3.4. Build and Run the Container

Now, let’s build the image:

$ docker build -t my_flask_app .

The command above builds the image my_flask_app based on the instructions specified in the Dockerfile.

After this, let’s run the container:

$ docker run -it -p 8080:8080 my_flask_app

In this command:

  • -it – responsible for running the container in interactive mode
  • -p 8080:8080 – takes care of mapping the host port 8080 to the container port 8080
  • my_flask_app – defines the specific image to use when running the container

At this point, let’s verify that the application runs as expected.

3.5. Verify the Application Is Running

Once the container is up and running, let’s test our Flask API:

$ curl http://localhost:8080/
{"message":"Hello, this is a Flask app running on Gunicorn inside Docker!"}

For the testing, we use curl.

4. Best Practices

Here are some best practices we can consider for production.

Firstly, we can add the –access-logfile flag to enable Gunicorn logging:

CMD ["gunicorn", "-w", "4", "-b", "0.0.0.0:8080", "--access-logfile", "-", "flaskfile:app"]

The above modification enables us to monitor traffic and troubleshoot issues more easily.

Secondly, we can apply load balancing. We can consider deploying multiple containers behind the reverse proxy, such as Nginx, for larger applications to distribute traffic efficiently across multiple Gunicorn instances.
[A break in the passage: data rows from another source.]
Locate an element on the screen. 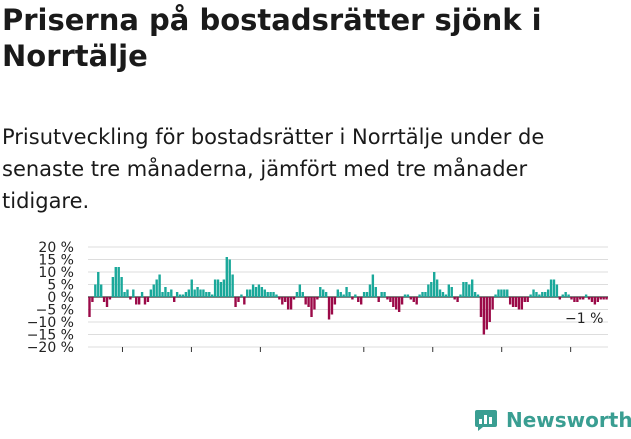 The image size is (631, 439). x-tick-label: 2016 is located at coordinates (260, 358).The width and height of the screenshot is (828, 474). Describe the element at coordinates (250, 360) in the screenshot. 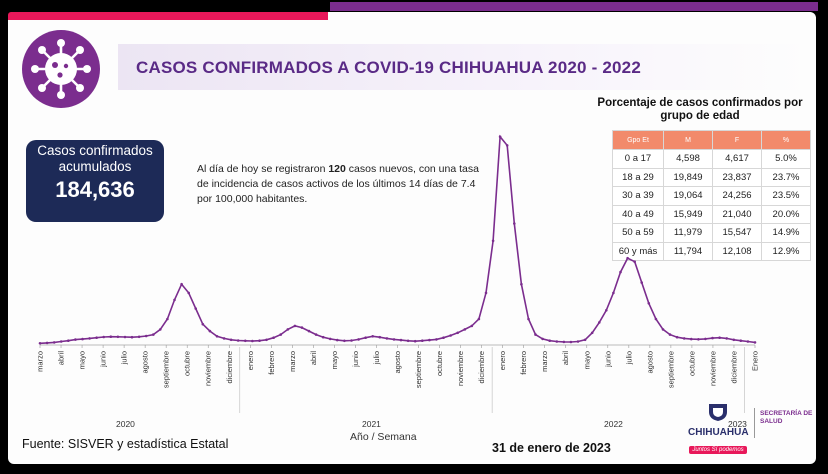

I see `x-tick-label: enero` at that location. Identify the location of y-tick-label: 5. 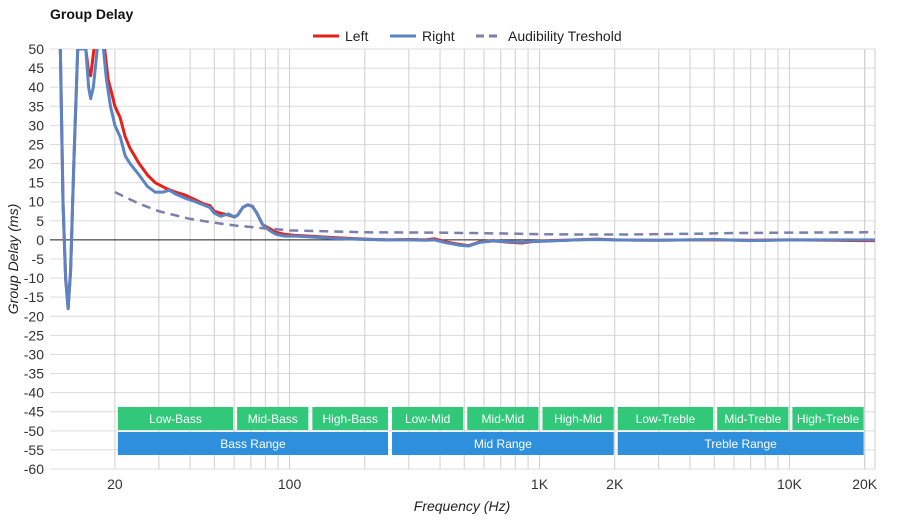
(40, 221).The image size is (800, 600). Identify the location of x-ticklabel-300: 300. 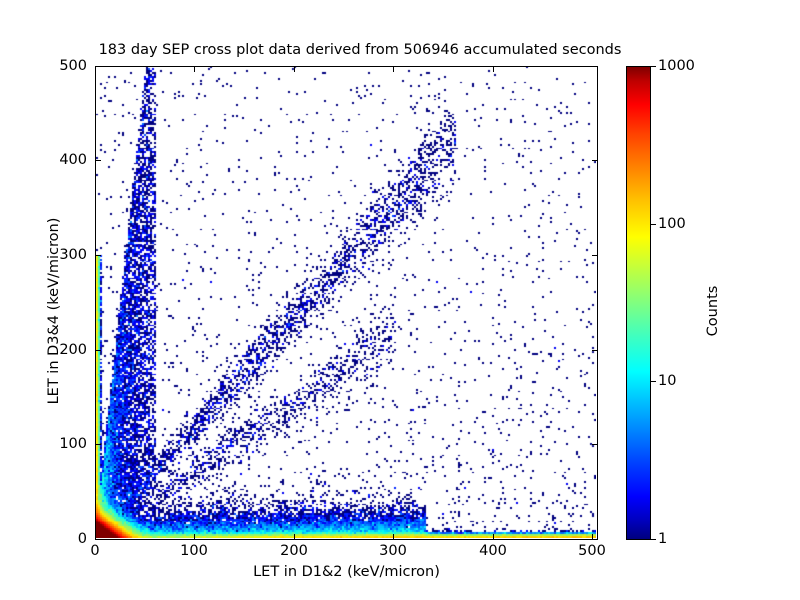
(393, 551).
Further, we can use environment variables to avoid hard-coding configurations, such as ports, for instance, defining the configurations in a .env file.

5. Common Issues and Troubleshooting Tips

Here are a few issues we may encounter while running Gunicorn in Docker and how to resolve them.

So, we may encounter a situation where the port is already in use. In this case, the port 8080 is already occupied on our machine. In this situation, we can map a different host port:

$ docker run -it -p 5000:8080 my_flask_app

As a result of this change, we can access the application at http://localhost:5000/.

At times, the Gunicorn workers may crash when a request takes too long:

CMD ["gunicorn", "-w", "4", "-t", "60", "-b", "0.0.0.0:8080", "--access-logfile", "-", "flaskfile:app"]

Above, we handle requests that take too long by setting the timeout to 60 seconds.

Another issue that’s not uncommon is the application import error. To explain, we need to ensure that we write flaskfile.py file correctly, whereby the app object is defined at the top level:

from flask import Flask

app = Flask(__name__)

This enables Gunicorn to import the app object.

6. Conclusion

In this article, we explored how to run a Gunicorn server in Docker.

So, running a Gunicorn server in Docker provides an efficient way to deploy Python web applications in a production-like environment. To demonstrate, we developed a Flask app running inside Docker with Gunicorn as the WSGI server.

Thus, we can now containerize and scale Python web applications using Gunicorn and Docker.